If we do the same simulation with an initial condition specified, we can see the "interesting" bit that happens prior to reaching a steady state:

So remember to be aware of the difference between ideal and real world components. If simulation results appear strange, then try adding some ESR/ESL (equivalent series resistance/inductance) and parallel resistances to simulations that correspond with the components you intend to use (datasheet will give values usually)
Also be aware of tolerances, for which monte carlo simulation is very useful.

Finally, here is the circuit with the cap placed in the right place, (although you may want high side current limiting in your final circuit):

Simulation of current through cap and voltage across it, notice the constant 480mA up until the cap is fully charged to 4.8V (initial condition used again to see the cap charging):

One last thing, make sure you do not use the LM741 in your final circuit, it's completely obsolete. Choose a decent general purpose rail to rail input/output opamp (rail to rail means it can swing all the way to each rail at the output and handle voltages up to each rail at the input, many opamps, including the 741, cannot do this - another departure from the convenient world of ideal components)

You are confusing ESR, that stands for Equivalent Series Resistance, and the leakage. The first is modeled as a series resistor, and take account of leads resistance, leads-internal plates resistance and so on, and is ideally zero. The second is modeled as a resistor in parallel with the capacitor and takes account of small leakage currents in the dielectric, and is ideally infinity.

The formula you use is correct, but the value you come out with is NOT the ESR, is the leakage resistance. Once the capacitor is charged, if you leave it it slowly discharges trough the leakage resistor with a time constant \$R_{leak}\cdot C\$, so \$R_{leak}\$ is what you calculated, approximately \$50M\Omega\$, that is plausible.

To calculate the ESR you need to measure how long does it take the capacitor to discharge through a much smaller resistor, let's call it \$R_{dis}\$. When you discharghe the capacitor through \$R_{dis}\$ the total resistance through which it discharges is actually \$R_{dis}+R_{ESR}\$, so using the very same formula you used for the leakage resistance you can calculate the ESR.

But is it really that easy?
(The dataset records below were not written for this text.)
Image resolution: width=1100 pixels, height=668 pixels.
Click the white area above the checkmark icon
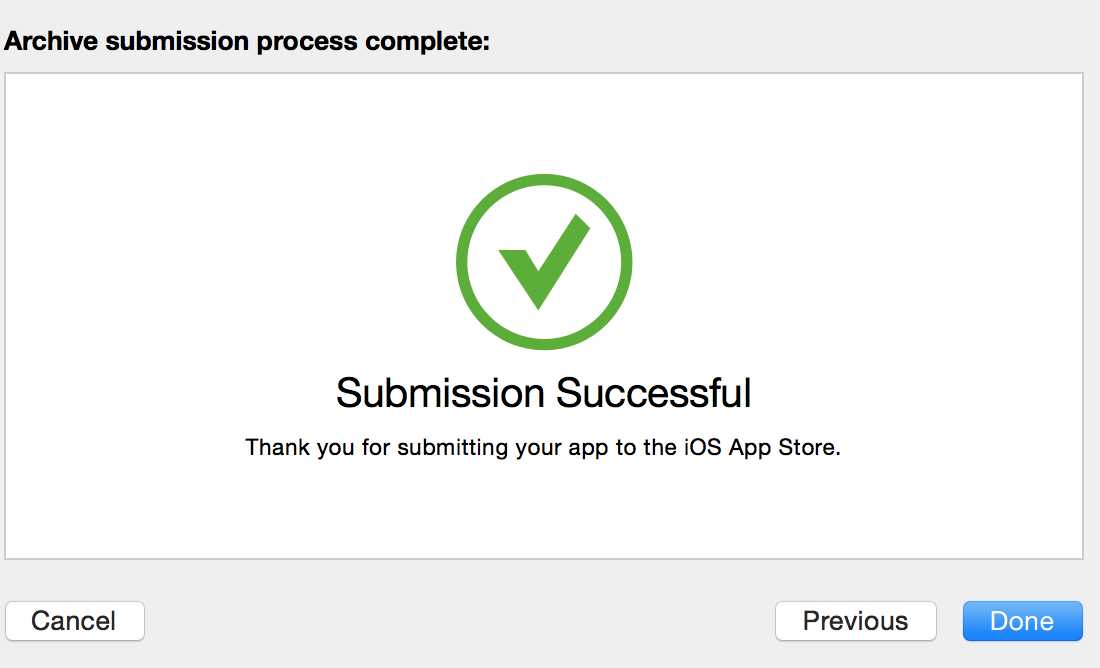pyautogui.click(x=544, y=123)
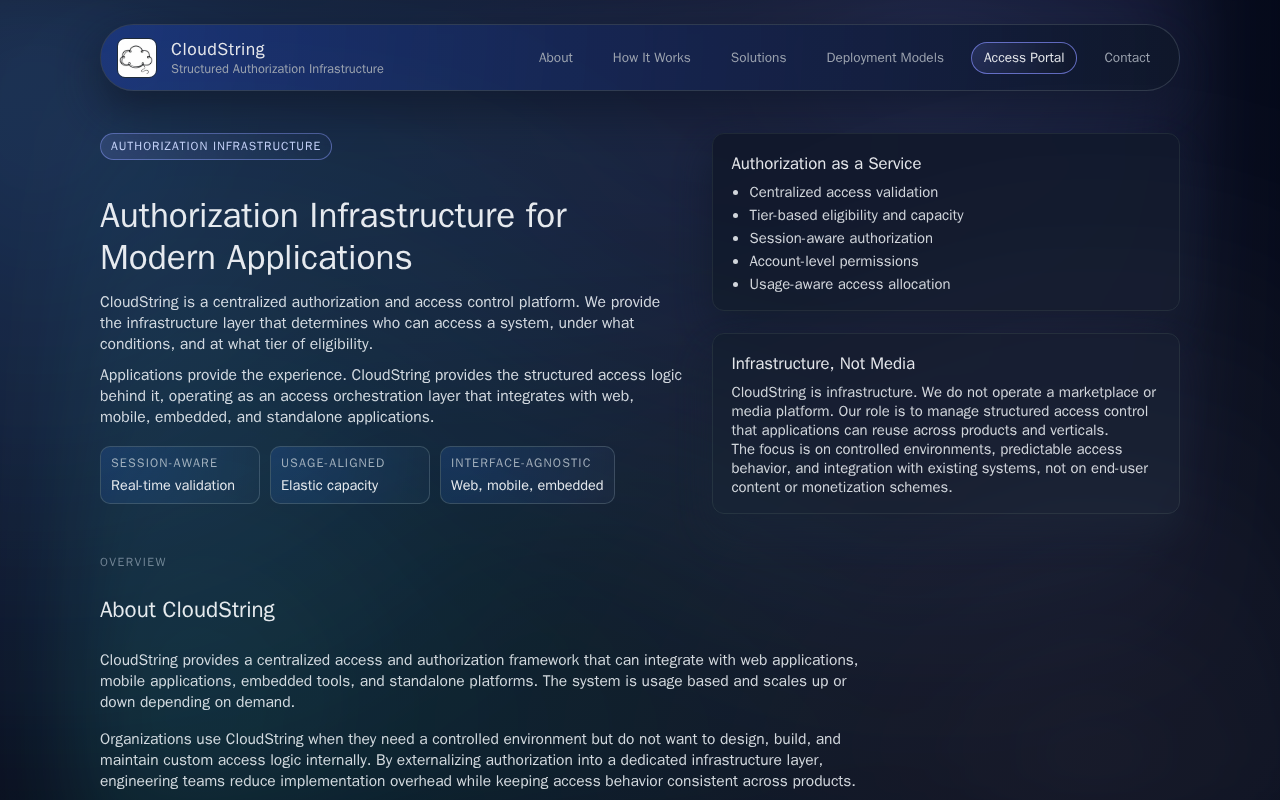Click Centralized access validation list item
Image resolution: width=1280 pixels, height=800 pixels.
coord(843,192)
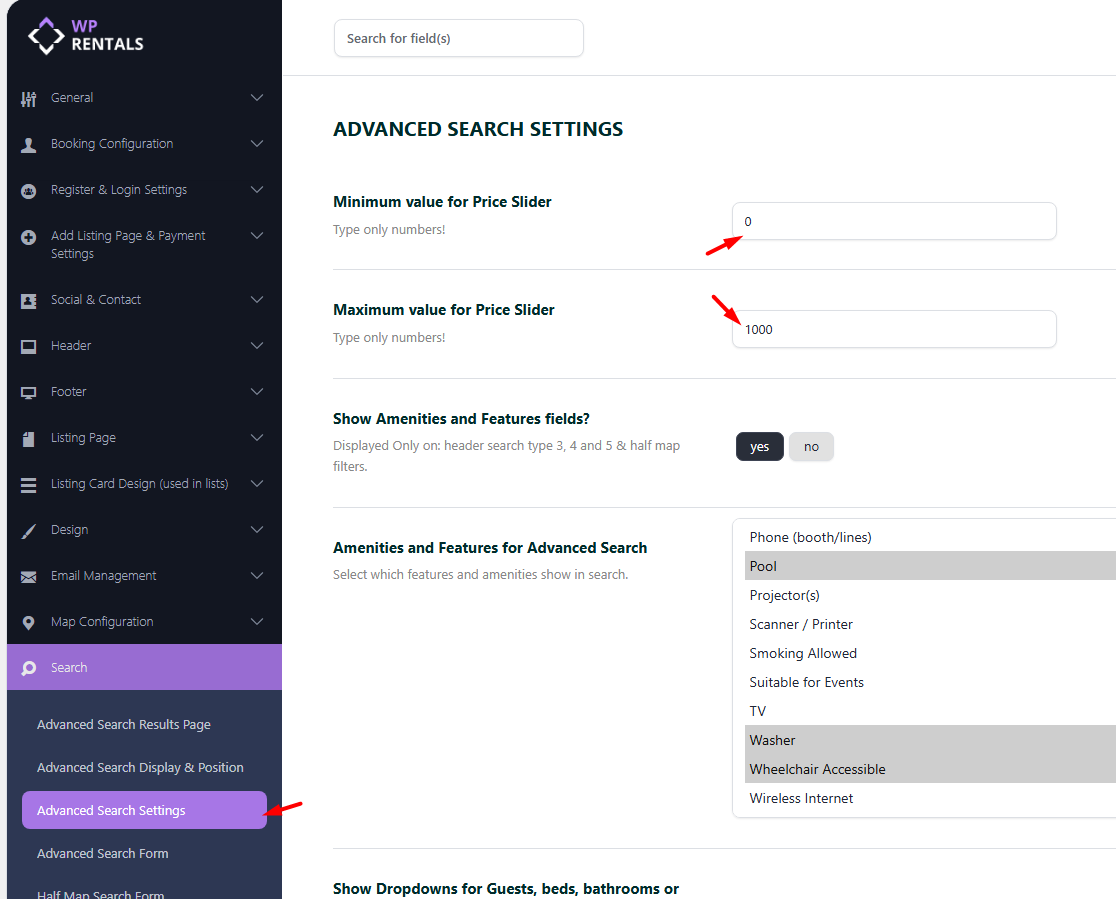This screenshot has width=1116, height=899.
Task: Click the Listing Page document icon
Action: 29,438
Of course not.

The ESR is hopefully quite small, tenths of milliohms if you have a very good capacitor up to a few ohms. Since in the formula you have \$R_{dis}+R_{ESR}\$ you don't want an eccessive \$R_{dis}\$ to mask \$R_{ESR}\$. Ok then! Why don't we choose \$R_{dis}=0\Omega\$? Easy question:

• \$0\Omega\$ resistance does not exist. But i can make it small!
• Time. You need to be capable to measure how long does it take to the capacitor to discharge.

If you charge the capacitor to a certain voltage it will take \$\tau\ln{2}\approx0.7\cdot\tau\$ where \$\tau=RC\$. If \$R=R_{ESR}+R_{dis}=1\Omega+1\Omega=2\Omega\$ and \$C=680\mu F\$ that's less than 1ms. Without proper equipment, that is a properly set oscilloscope, you can't easily measure the ESR.

Last but not least, keep in mind that electrolytic capacitors values have a tolerance of \$\pm10\%\$, that leads to: $$ R_{ESR}=\frac{t_{dis}}{\left( C\pm C/10\right)\ln{2}} - R_{dis} $$ with the above numbers, t=1ms, C=\$680\mu F\$, \$R_{dis}=1\Omega\$, this translates to: $$ R_{ESR}\in\left[0.91,1.33\right]\Omega $$ That's 10% down and over 30% up.